» **Task**
Pick up the article on Interserve's collapse and executive bonuses where it stops, and write its next few paragraphs.

» **Document excerpt**
——

A company took billions from privatisation contracts and paid millions to its bosses before collapsing

“In March 2019, outsourcing giant Interserve collapsed and went into administration. This came little more than a year after fellow outsourcing services provider Carillion crashed in 2018.

Interserve had an annual turnover of £3.2bn, around 70% of which came from government contracts. In the run-up to its collapse, the company received an eye-watering £660m in public sector contracts. This was despite warnings that the company’s financial situation was precarious. 

Now the Financial Times has revealed the company was also funnelling millions into the pockets of its bosses in the year running up to its collapse. 

Mega bonuses

According to the Financial Times, two senior executives at Interserve received massive bonuses in 2018/19. Totalling £1.99m, they added up to more than half of their annual salary. 

Chief executive of the company, Debbie White, pocketed £1.26m, over £404,420 of which was in the form of a bonus. And Interserve’s finance director Mark Whiteling made £735,849. His bonus was £251,991. 

Interserve described these payouts as “determined against rigorous criteria set by the remuneration committee”. 

Disaster outsourcing

Interserve has been a major player in the UK’s outsourcing market. In 2017, it won the contract to provide cleaning services for Network Rail. The company raked in £35m from a contract to provide cleaning, catering and facilities services to a London hospital. And it also provided maintenance work for water companies.

——

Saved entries
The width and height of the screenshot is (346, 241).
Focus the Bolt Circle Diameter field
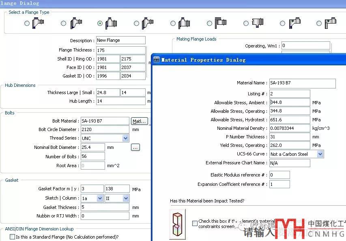105,129
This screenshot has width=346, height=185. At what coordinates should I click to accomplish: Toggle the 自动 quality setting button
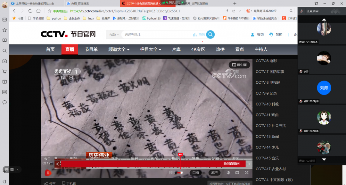coord(195,173)
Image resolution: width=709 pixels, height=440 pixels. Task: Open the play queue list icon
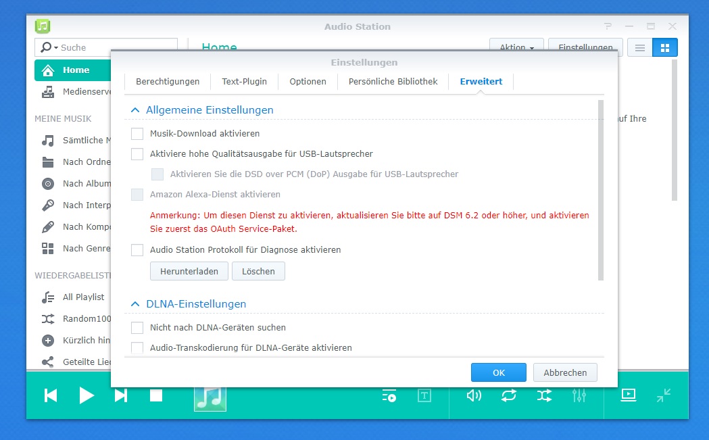point(389,396)
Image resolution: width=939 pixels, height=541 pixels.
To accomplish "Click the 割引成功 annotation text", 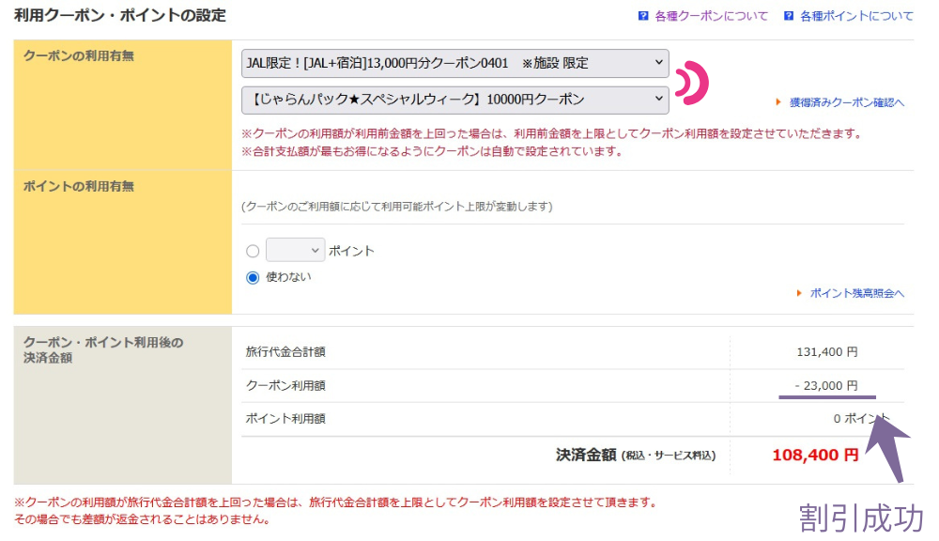I will 861,518.
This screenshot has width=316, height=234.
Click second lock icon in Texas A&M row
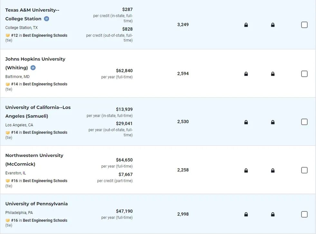click(273, 25)
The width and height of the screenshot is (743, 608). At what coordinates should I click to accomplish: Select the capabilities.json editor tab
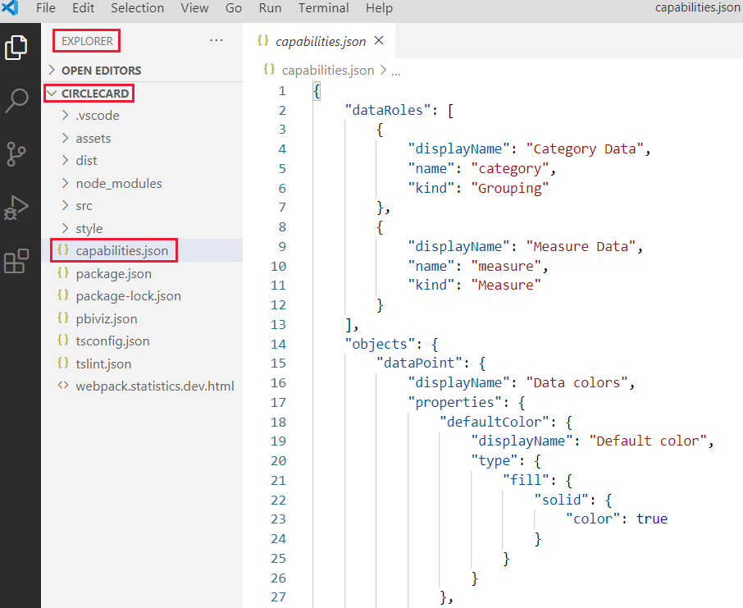[320, 40]
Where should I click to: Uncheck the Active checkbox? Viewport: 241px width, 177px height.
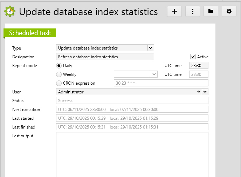pos(193,57)
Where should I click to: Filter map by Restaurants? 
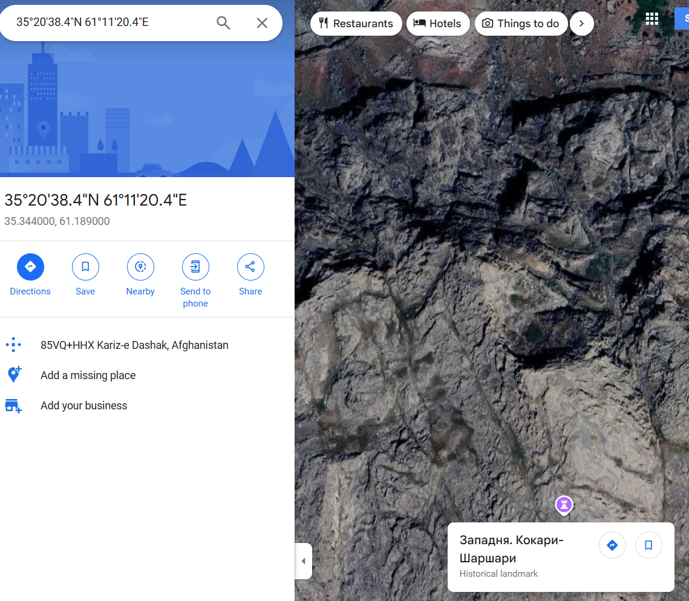pos(356,24)
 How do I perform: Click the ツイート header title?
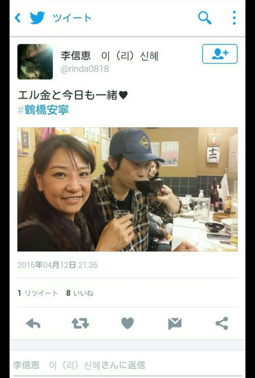click(x=72, y=18)
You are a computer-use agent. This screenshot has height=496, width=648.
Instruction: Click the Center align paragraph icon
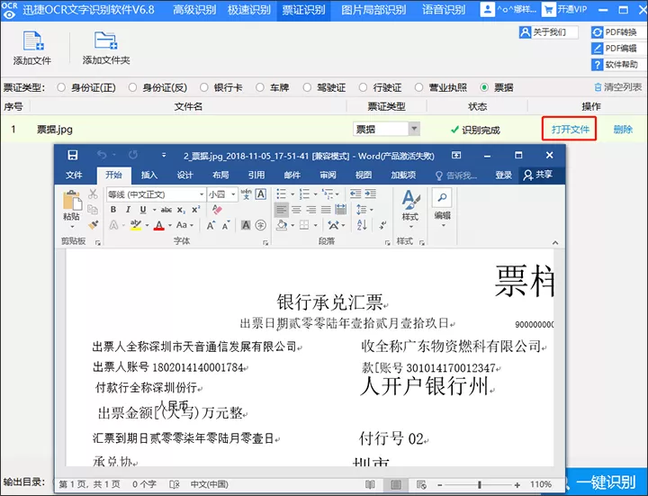(x=296, y=210)
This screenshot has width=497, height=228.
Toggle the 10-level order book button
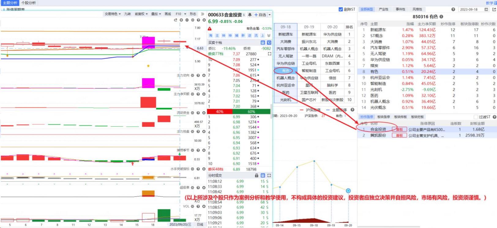[x=269, y=43]
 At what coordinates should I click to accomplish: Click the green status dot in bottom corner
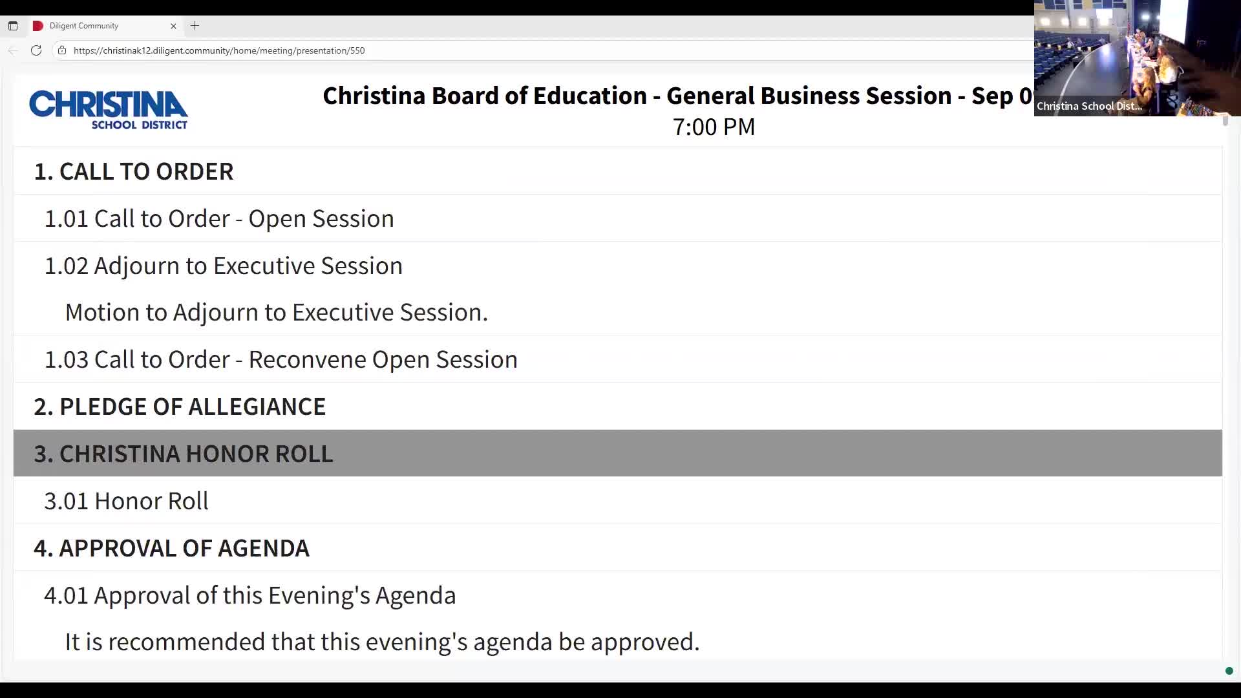point(1229,671)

——

» **Task result**
Interserve also extended into the privatised probation system. It ran five community rehabilitation companies, responsible for supervising some 40,000 people on probation. 

The privatisation of probation has been hugely controversial. In just a month, over a third of private probation contracts were put in jeopardy as two companies – Working Links, and then Interserve – went into crisis. 

Worse still, a damning report from the HM chief inspector of Probation, Glenys Stacey, released in March exposed the scale of the crisis in probation. It found that probation staff were forced to take on unsafe workloads; private companies were unsatisfactory in half of all cases, and some companies were providing support to 40% of the offenders they were responsible for over the phone.”